PDA

View Full Version : Perl, Mechanize, TreeBuilder help



playoffspc
January 4th, 2013, 11:26 PM
I have built a simple test website to practice some basic HTML parsing, collecting data, following links and continuing.


Sample Website is laid out like this

index.html (contains simple table, with links to s1.html, s2.html, s3.html)
--> s1.html (contains single h1 tag, "s1 page!")
--> s2.html (contains single h1 tag, "s2 page!")
--> s3.html (contains single h1 tag, "s3 page!")


I try and code a perl script to read index.html, works nicely. I can loop through the table and print out attributes and content of the links, the table rows and cells, etc. No problem.

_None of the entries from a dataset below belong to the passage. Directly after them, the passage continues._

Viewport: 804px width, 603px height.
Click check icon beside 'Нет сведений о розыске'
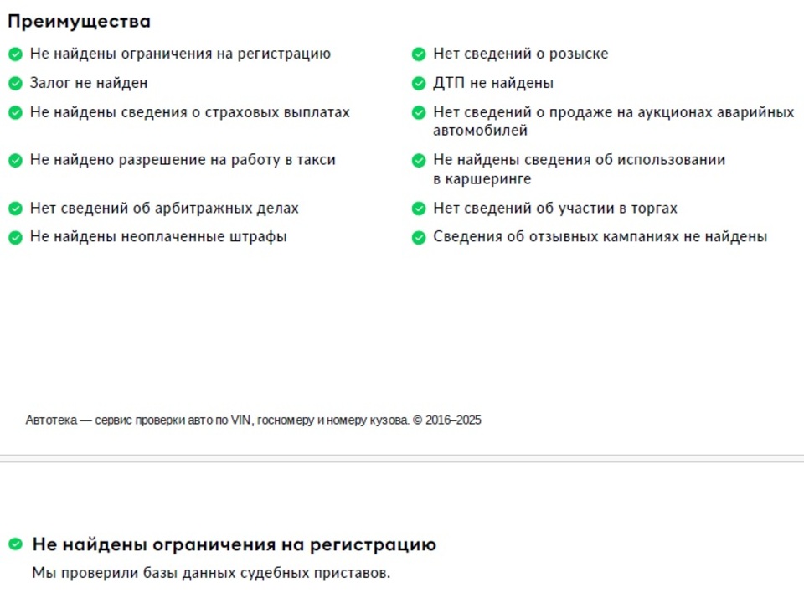[419, 54]
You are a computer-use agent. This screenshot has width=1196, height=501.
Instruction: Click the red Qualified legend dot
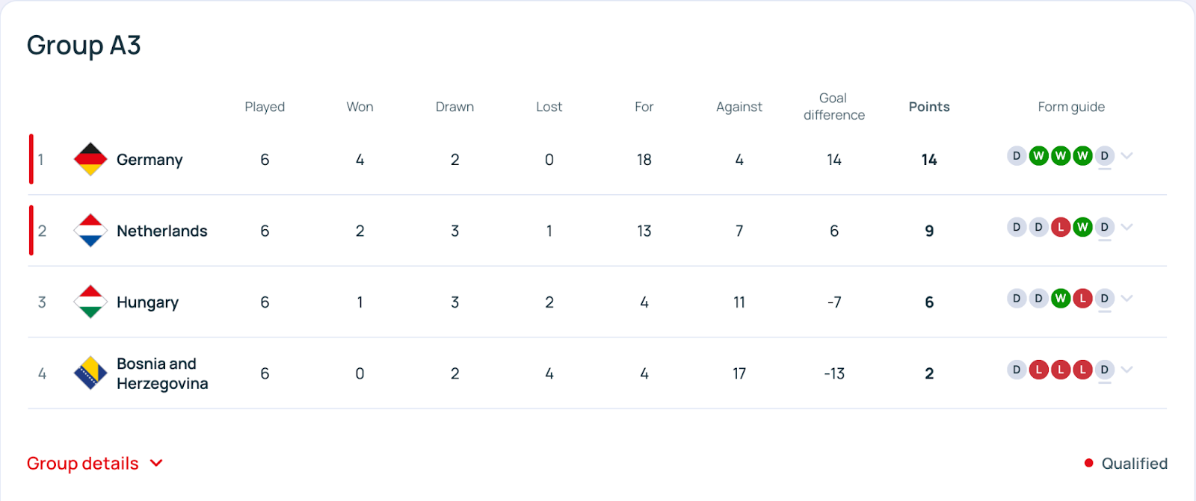[x=1089, y=463]
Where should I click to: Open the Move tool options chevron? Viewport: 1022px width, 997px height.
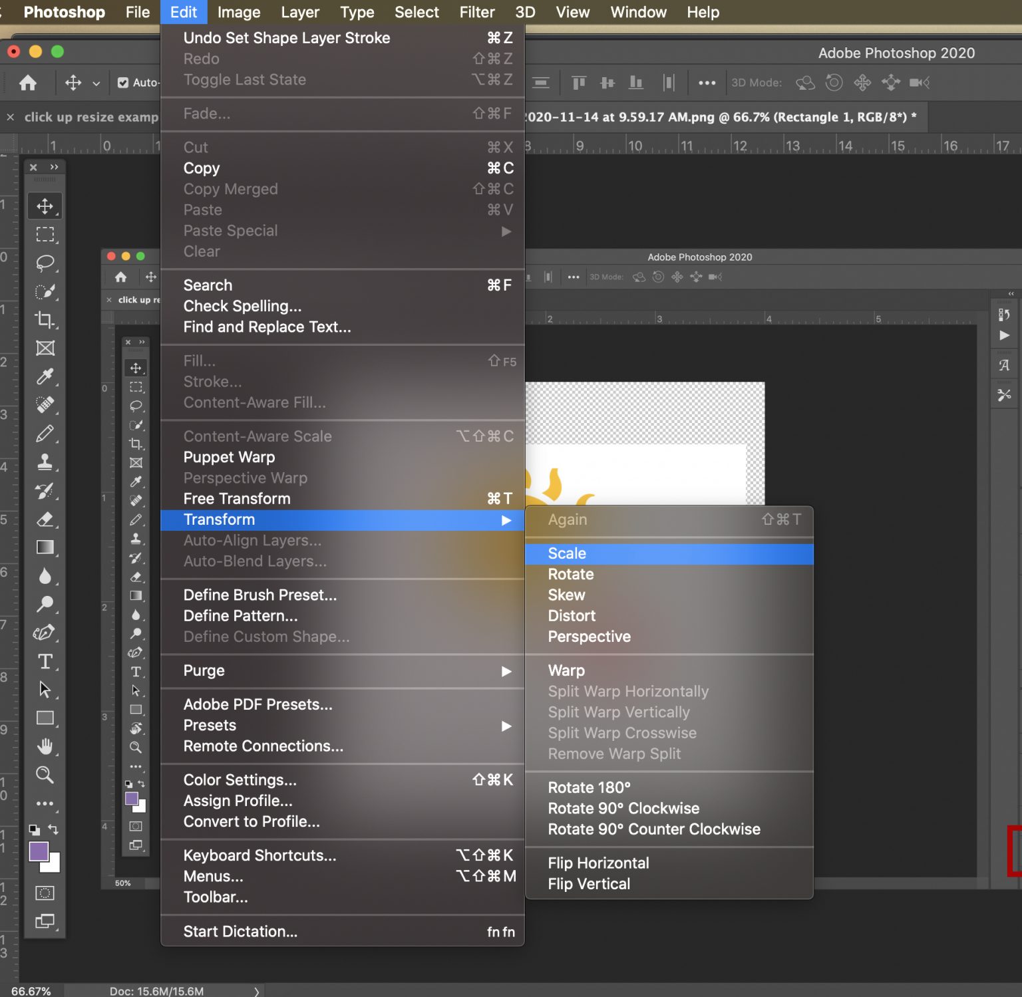click(x=97, y=82)
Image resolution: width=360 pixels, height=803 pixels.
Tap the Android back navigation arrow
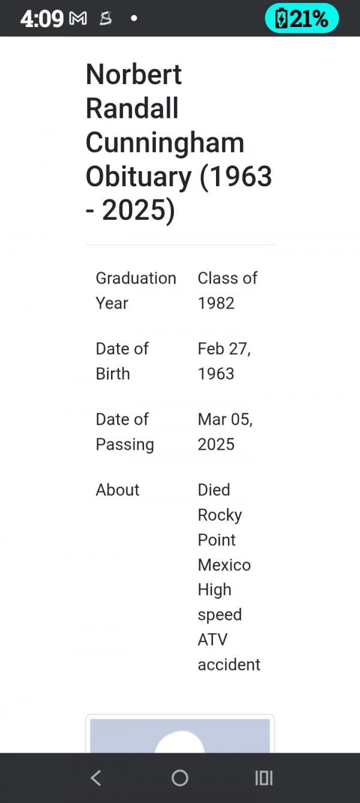click(95, 778)
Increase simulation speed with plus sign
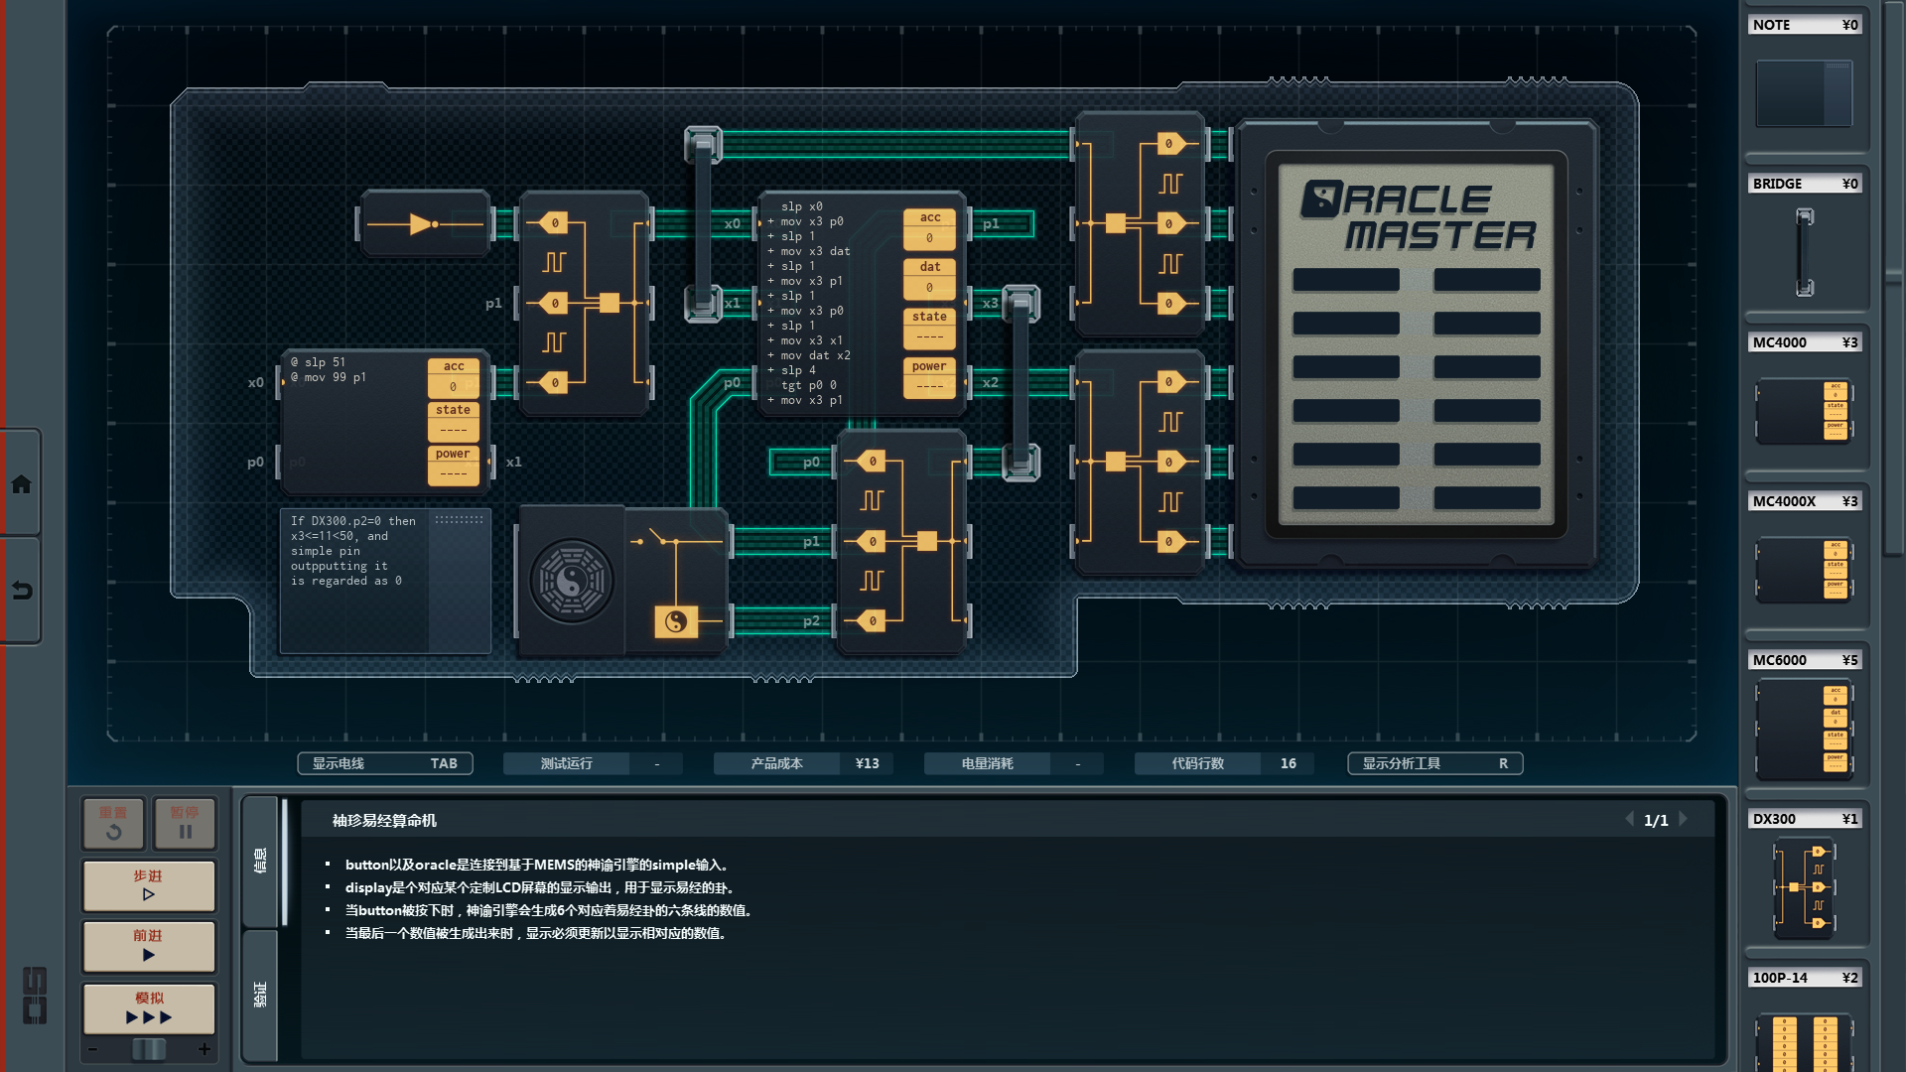This screenshot has width=1906, height=1072. (204, 1049)
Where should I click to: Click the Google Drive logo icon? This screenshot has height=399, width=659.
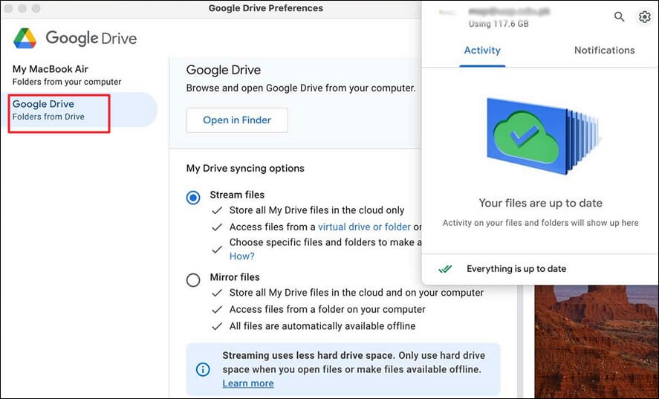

I can build the links to the next pages, and they print OK. But when I follow a link, say going from index.html to s1.html, my program crashes.




!/usr/bin/perl

use WWW::Mechanize;
use WWW::Mechanize::TreeBuilder;

my $mech = WWW::Mechanize->new();
WWW::Mechanize::TreeBuilder->meta->apply($mech);

my $path = "/home/example/path/";
my $url = $path . "index.html";

$mech->get($url);
die "Cannot open file: ", $mech->response->status_line
unless $mech->success;


# build list of links that are on index.html
# index.html contains a table, each row has a link (<a href="...">....</a>) and
# some other stuff, mostly text right now for testing
my @list = $mech->look_down(_tag => "a", class => "links");


# loop through each link, print some data about each
# ultimately I want to loop my program, table row by row, store some
# data from each row, and if certain conditions are met, follow some links,
# if other conditions are NOT met, skip those rows
foreach (@list) {
# create the path to file, ie: /home/example/path/s1.html
$url = $path . $_->attr('href');

# I would like to go to next page, gather some data
$mech->get($url);

# and come back. but after leaving page, I have troubles on next loop
# iteration. It it is like it loses the previous values of @list, or so it feels like
$mech->back();

}



Sorry if this was too long, I tried to explain it as best I could.